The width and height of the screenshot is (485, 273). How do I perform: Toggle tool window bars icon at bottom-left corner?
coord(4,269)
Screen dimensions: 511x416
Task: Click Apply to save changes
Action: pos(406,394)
::::::
The data should be transcribed exactly, line for line.

[Task result]
The width and height of the screenshot is (485, 273). How do I perform: Toggle tool window bars icon at bottom-left corner?
coord(4,269)
Screen dimensions: 511x416
Task: Click Apply to save changes
Action: pos(406,394)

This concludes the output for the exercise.